#### [EXERCISE]
Leave out the pictures and output exactly the lines below from the one with "This screenshot has height=896, width=1322." down to the one with "to the Video", both of them included.

#### [DATA SECTION]

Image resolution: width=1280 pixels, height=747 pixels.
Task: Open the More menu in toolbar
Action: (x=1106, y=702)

...

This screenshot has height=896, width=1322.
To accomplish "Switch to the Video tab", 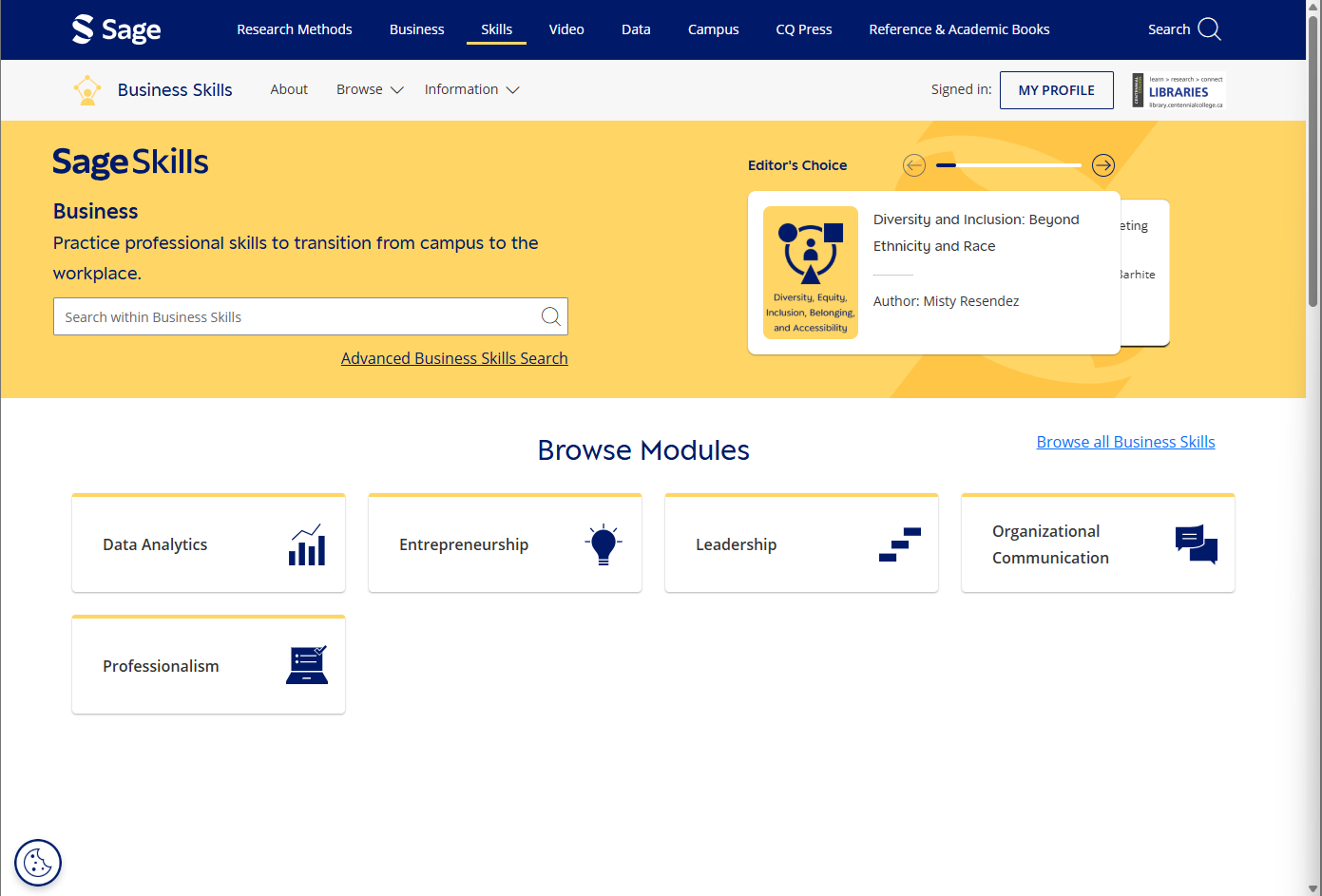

#### [SOLUTION]
This screenshot has height=896, width=1322.
To accomplish "Switch to the Video tab", 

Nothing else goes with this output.